AUD better bid amid PBoC comments
The Australian dollar added more than 0.50% on Tuesday after the PBoC announced it would keep the yuan stable at an equilibrium level. The announcement was made a few hours after the RBA’s monetary policy decision; however, the latter was a non-event as the central bank left interest rate unchanged and made some minor changes to the statement.
Just like Chinese equities, the Australian dollar bore the brunt of the sell-off over the last few weeks as trade tensions escalated. Earlier this morning, the Chinese yuan fell to an 11-month low against the US dollar with USD/CNY hitting 6.7214. Nevertheless, the currency strengthened quickly after the central bank’s comment as USD/CNY eased to 6.6850.
The People’s Bank of China has sent a strong signal. However, it is hard to say whether investors will fight the central bank and push the yuan lower or take note stop short selling the yuan. One has to keep in mind that the PBoC is used to deal with short-sellers and it usually win. For example in January 2017, offshore overnight deposit rates rose to prohibited levels, which squeezed short sellers as funding costs exploded. We are not there yet but now traders know that the PBoC is watching them.
This currency is a Turkey
Want volatility? Look no further than the Turkish lira. As European markets opened, TRY took off on a roller-coaster worthy of Brighton Beach Cyclone, because investors are struggling with the meaning of President Erdogan’s re-election. Although his AKP party lost its parliamentary majority, with his ally MHP he can control parliament. USD/TRY rose to 4.6836 in seconds: TRY remains highly volatile. Don’t try to catch this falling sword.

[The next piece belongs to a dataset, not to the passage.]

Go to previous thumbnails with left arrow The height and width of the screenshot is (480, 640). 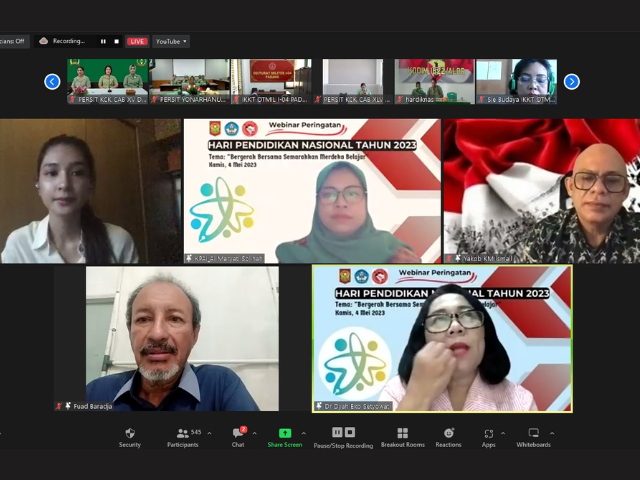point(52,82)
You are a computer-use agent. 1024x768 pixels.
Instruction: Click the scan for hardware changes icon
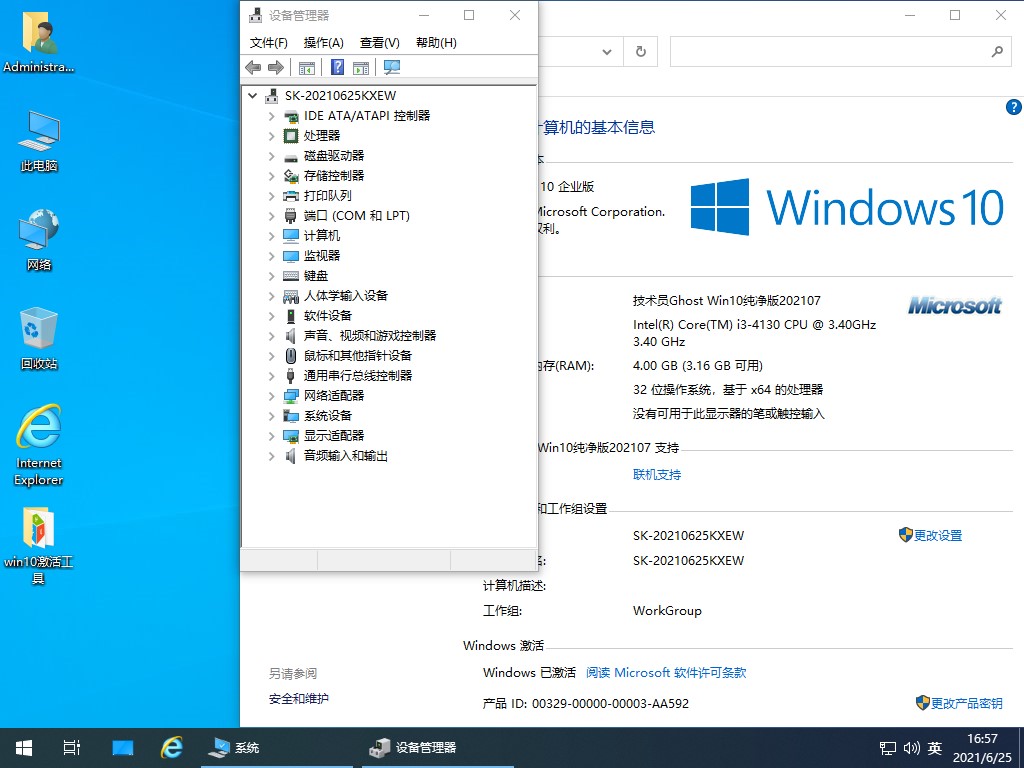click(392, 67)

Turkey large external debt makes it vulnerable to the USA’s rising interest rates. In theory Turkey should tighten its monetary policy, but this is uncertain. Erdogan has indicated that he should control monetary policy, and his bias is towards growth. Manufacturing purchasing remains weak, yet there is strong inflation. Data released today say consumer prices surged 2.61% monthly and 15.39% annually. Producer prices rose 23.71% annually. So the Central Bank is caught between this inflation and the pressure to ease rates. So, we are not hopeful that solid structural reforms will materialize.